Mr. Newton: I shall ask my right hon. Friend the Secretary of State for Social Security to examine the matter, but I know from experience that the scheme is a great deal quicker, more effective and sensitive than it was not so many years ago.

Mr. D. N. Campbell-Savours (Workington): May we have a debate on commercial lobbying? Does the Leader of the House think it right in principle that a Minister of the Crown should sign a renewal application for a pass for a commercial lobbyist, and that a pass to the House should then be issued? Surely there is a principle involved.

Mr. Newton: Madam Speaker, I understand that my hon. Friend to whom the hon. Gentleman refers has written to you about the matter, and I do not think that I should make any further comment from the Dispatch Box now.

Mr. Win Griffiths (Bridgend): Is the Leader of the House aware that the local government boundary commission for Wales gave the Secretary of State for Wales its proposals today to deal with anomalies in the border around the town of Bridgend?
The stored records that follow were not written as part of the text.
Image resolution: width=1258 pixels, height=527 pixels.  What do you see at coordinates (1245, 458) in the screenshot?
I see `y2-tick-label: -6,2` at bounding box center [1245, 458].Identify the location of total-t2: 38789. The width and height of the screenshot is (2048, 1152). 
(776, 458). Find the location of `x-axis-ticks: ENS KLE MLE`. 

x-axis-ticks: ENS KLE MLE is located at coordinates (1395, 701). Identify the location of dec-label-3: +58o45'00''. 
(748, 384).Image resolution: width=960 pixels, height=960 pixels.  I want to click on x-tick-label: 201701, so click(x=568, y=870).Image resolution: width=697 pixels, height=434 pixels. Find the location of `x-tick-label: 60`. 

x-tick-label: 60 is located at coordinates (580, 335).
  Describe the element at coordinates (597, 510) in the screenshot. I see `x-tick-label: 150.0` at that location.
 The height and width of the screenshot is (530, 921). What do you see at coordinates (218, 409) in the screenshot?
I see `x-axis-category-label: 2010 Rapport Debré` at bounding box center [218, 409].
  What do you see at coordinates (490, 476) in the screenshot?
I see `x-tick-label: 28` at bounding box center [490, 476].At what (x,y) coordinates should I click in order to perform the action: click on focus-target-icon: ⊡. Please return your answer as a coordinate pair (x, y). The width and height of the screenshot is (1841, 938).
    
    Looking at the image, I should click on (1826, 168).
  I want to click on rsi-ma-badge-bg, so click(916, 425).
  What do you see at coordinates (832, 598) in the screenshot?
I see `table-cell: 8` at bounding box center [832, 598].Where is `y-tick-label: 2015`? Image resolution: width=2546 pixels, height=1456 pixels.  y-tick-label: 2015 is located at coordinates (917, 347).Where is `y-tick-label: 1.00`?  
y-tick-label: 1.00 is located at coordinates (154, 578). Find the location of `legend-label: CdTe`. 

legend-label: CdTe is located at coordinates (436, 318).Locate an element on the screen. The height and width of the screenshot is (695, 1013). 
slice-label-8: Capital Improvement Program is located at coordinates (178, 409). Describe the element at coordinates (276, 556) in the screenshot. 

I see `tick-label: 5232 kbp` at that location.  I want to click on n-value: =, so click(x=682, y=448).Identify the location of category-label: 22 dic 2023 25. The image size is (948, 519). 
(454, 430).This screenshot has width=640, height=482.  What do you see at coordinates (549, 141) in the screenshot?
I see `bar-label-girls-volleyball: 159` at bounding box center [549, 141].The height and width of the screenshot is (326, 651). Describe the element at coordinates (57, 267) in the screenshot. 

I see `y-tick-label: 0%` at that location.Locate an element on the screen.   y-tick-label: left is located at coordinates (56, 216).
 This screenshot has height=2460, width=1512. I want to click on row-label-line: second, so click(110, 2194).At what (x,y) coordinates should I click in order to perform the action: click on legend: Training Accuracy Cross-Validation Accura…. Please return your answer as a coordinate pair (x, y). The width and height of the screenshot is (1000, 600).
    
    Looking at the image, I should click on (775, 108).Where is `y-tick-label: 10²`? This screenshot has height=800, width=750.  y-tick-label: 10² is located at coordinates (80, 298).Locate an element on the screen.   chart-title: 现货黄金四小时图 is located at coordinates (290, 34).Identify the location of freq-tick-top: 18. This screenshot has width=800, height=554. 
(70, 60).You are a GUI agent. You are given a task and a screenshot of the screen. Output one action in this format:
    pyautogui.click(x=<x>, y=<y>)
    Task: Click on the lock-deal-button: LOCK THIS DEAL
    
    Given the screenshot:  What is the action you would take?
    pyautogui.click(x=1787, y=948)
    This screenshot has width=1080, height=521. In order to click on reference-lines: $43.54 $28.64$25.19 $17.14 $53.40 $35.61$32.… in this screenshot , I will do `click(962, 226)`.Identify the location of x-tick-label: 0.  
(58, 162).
Because of the way in which the matter is being dealt with, there is a danger that, if the Secretary of State does not allow the proposal to be publicised tomorrow for a period of six weeks, the boundary changes will not come into effect for a full year after the local government reorganisation has taken place.

Great concern has been expressed in my constituency about the impact of this, and I would appreciate it if the Leader of the House could use his good offices to secure a debate on behalf of my constituents. Clearly, I am using mine, but I realise that his probably have a greater pull in this respect.